Selon moi, le demandeur n'a pas indiqué les faits pertinents qui pourraient fonder sa réclamation que les droits garantis par la Charte dont il fait état ont été violés.

[9]      La déclaration modifiée proposée vient ajouter d'autres plaintes visant le ministère des Anciens Combattants, sur des questions totalement nouvelles par rapport à la déclaration originale. L'avocat de la Couronne soutient que ces questions ont déjà été réglées entre les parties suite à des procédures initiées par le demandeur. Ces questions auraient été réglées d'un commun accord. Les modifications proposées qui sont liées à cette réclamation ne peuvent donc être reçues.

Dispositif

[10]      La requête du demandeur pour autorisation de modifier sa déclaration en l'instance, de la façon proposée dans l'avis de requête daté du 13 octobre 1998 et produit le même jour, est rejetée.
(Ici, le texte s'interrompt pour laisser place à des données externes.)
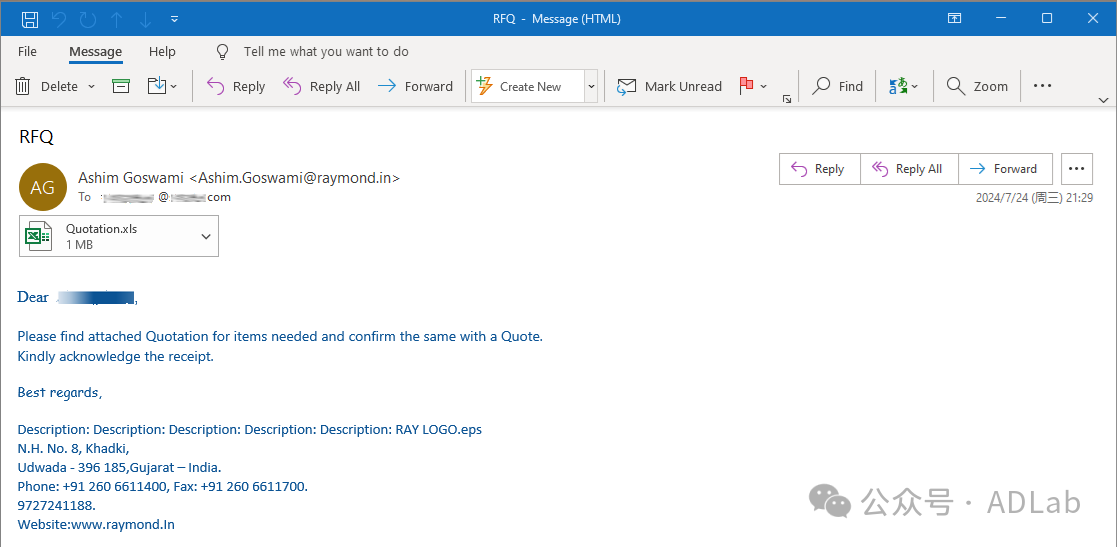The width and height of the screenshot is (1117, 547).
Task: Open the Quotation.xls attachment dropdown arrow
Action: click(206, 236)
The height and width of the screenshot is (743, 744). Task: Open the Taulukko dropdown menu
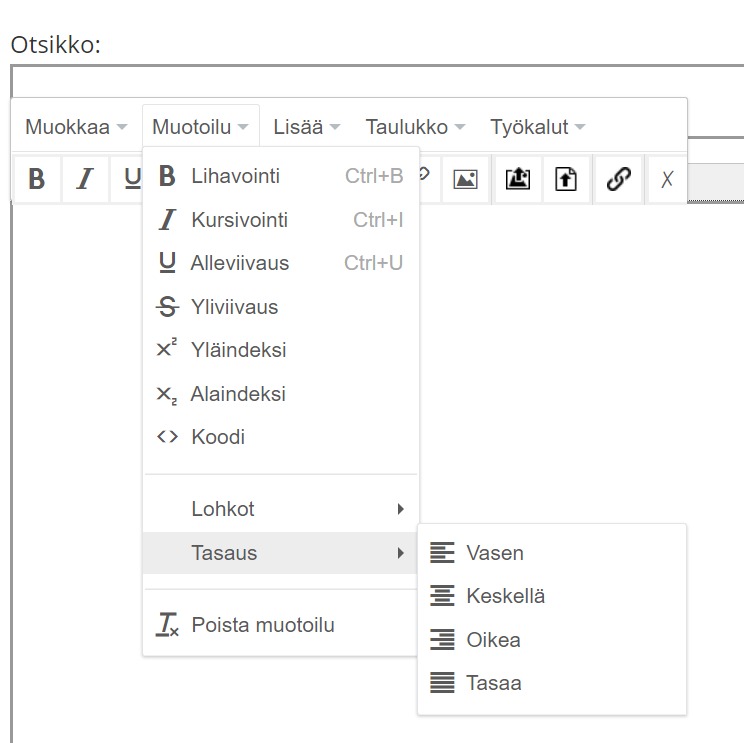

[11]      La déclaration originale, déposée le 28 février 1997, est entièrement radiée. Comme il était sous-entendu dans l'ordonnance du 30 septembre 1998, la déclaration n'établit aucune cause raisonnable d'action.

[12]      L'action du demandeur est rejetée avec dépens à la défenderesse pour sa requête en radiation, pour la requête subséquente du demandeur pour obtenir l'autorisation de modifier sa déclaration, ainsi que pour l'action. À moins que les parties ne s'entendent sur un autre chiffre dans les 60 jours de la date de cette ordonnance, les dépens sont fixés à la somme de 1 500 $.






                                     W. Andrew MacKay


    

                                     JUGE


OTTAWA (Ontario)

Le 21 juin 2000





Traduction certifiée conforme


Martine Brunet, LL.B.

COUR FÉDÉRALE DU CANADA

SECTION DE PREMIÈRE INSTANCE


AVOCATS INSCRITS AU DOSSIER

No DU GREFFE :              T-336-97
INTITULÉ DE LA CAUSE :          Noël Ayangma c. Sa Majesté la Reine


AVIS DE REQUÊTE EXAMINÉ SUR PRÉTENTIONS ÉCRITES

MOTIFS DE JUGEMENT DE M. LE JUGE MACKAY

EN DATE DU :              21 juin 2000


PRÉTENTIONS ÉCRITES DES PARTIES


M. NOËL AYANGMA                      EN SON PROPRE NOM

M. HARVEY NEWMAN                      POUR LA DÉFENDERESSE



AVOCATS INSCRITS AU DOSSIER


M. NOËL AYANGMA                      EN SON PROPRE NOM

CHARLOTTETOWN (Î.-P.-É.)


M. MORRIS ROSENBERG                      POUR LA DÉFENDERESSE

SOUS-PROCUREUR GÉNÉRAL

OTTAWA (ONTARIO)

__________________

1      Voir Bande indienne Wewayakum c. Canada (1991), 129 N.R. 385 (C.A.F.) et Keleher c. Canada (Ministre des Pêches et des Océans) (1989), 26 F.T.R. 161 (1re Inst.).